---------- INPUT DATA ----------

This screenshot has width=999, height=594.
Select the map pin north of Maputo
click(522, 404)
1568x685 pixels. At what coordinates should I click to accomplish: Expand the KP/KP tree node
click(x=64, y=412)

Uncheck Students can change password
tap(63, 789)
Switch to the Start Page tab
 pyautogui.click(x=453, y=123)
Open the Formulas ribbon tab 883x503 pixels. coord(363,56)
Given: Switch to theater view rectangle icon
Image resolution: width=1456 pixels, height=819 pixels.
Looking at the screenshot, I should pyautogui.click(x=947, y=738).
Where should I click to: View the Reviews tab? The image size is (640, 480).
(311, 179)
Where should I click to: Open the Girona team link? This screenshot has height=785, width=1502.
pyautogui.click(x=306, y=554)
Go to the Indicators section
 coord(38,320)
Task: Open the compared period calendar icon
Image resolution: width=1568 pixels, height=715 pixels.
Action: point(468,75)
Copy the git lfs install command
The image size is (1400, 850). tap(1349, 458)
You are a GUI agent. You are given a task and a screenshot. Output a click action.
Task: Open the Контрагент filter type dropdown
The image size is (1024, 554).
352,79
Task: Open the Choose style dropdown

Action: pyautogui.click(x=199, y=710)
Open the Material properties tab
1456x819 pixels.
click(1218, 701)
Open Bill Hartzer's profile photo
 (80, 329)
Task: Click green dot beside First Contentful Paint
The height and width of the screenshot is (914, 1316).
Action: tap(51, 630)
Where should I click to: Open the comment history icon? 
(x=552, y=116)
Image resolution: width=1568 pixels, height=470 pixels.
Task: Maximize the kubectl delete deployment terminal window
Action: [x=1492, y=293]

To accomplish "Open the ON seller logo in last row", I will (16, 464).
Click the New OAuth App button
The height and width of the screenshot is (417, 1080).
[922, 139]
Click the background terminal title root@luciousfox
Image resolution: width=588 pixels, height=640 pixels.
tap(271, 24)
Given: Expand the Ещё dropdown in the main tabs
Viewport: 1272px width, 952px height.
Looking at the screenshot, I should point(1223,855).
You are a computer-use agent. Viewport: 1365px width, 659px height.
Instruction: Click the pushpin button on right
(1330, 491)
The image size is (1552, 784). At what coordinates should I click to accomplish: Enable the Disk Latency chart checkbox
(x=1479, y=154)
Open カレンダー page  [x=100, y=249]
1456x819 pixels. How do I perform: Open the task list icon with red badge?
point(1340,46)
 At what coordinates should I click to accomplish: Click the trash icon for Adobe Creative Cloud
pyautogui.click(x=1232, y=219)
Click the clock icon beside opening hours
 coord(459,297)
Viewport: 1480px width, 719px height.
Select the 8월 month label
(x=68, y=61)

----------

▶ _WHAT IS NEEDED_
Pull out every line of the data above and reproduce each one verbatim, in the same order.

▶ _RESULT OF THE TASK_
This screenshot has width=999, height=594.
Select the map pin north of Maputo
click(522, 404)
1568x685 pixels. At what coordinates should I click to accomplish: Expand the KP/KP tree node
click(x=64, y=412)

Uncheck Students can change password
tap(63, 789)
Switch to the Start Page tab
 pyautogui.click(x=453, y=123)
Open the Formulas ribbon tab 883x503 pixels. coord(363,56)
Given: Switch to theater view rectangle icon
Image resolution: width=1456 pixels, height=819 pixels.
Looking at the screenshot, I should pyautogui.click(x=947, y=738).
Where should I click to: View the Reviews tab? The image size is (640, 480).
(311, 179)
Where should I click to: Open the Girona team link? This screenshot has height=785, width=1502.
pyautogui.click(x=306, y=554)
Go to the Indicators section
 coord(38,320)
Task: Open the compared period calendar icon
Image resolution: width=1568 pixels, height=715 pixels.
Action: point(468,75)
Copy the git lfs install command
The image size is (1400, 850). tap(1349, 458)
You are a GUI agent. You are given a task and a screenshot. Output a click action.
Task: Open the Контрагент filter type dropdown
The image size is (1024, 554).
352,79
Task: Open the Choose style dropdown

Action: pyautogui.click(x=199, y=710)
Open the Material properties tab
1456x819 pixels.
click(1218, 701)
Open Bill Hartzer's profile photo
 (80, 329)
Task: Click green dot beside First Contentful Paint
The height and width of the screenshot is (914, 1316).
Action: tap(51, 630)
Where should I click to: Open the comment history icon? 
(x=552, y=116)
Image resolution: width=1568 pixels, height=470 pixels.
Task: Maximize the kubectl delete deployment terminal window
Action: [x=1492, y=293]

To accomplish "Open the ON seller logo in last row", I will (16, 464).
Click the New OAuth App button
The height and width of the screenshot is (417, 1080).
[922, 139]
Click the background terminal title root@luciousfox
Image resolution: width=588 pixels, height=640 pixels.
tap(271, 24)
Given: Expand the Ещё dropdown in the main tabs
Viewport: 1272px width, 952px height.
Looking at the screenshot, I should point(1223,855).
You are a computer-use agent. Viewport: 1365px width, 659px height.
Instruction: Click the pushpin button on right
(1330, 491)
The image size is (1552, 784). At what coordinates should I click to accomplish: Enable the Disk Latency chart checkbox
(x=1479, y=154)
Open カレンダー page  [x=100, y=249]
1456x819 pixels. How do I perform: Open the task list icon with red badge?
point(1340,46)
 At what coordinates should I click to accomplish: Click the trash icon for Adobe Creative Cloud
pyautogui.click(x=1232, y=219)
Click the clock icon beside opening hours
 coord(459,297)
Viewport: 1480px width, 719px height.
Select the 8월 month label
(x=68, y=61)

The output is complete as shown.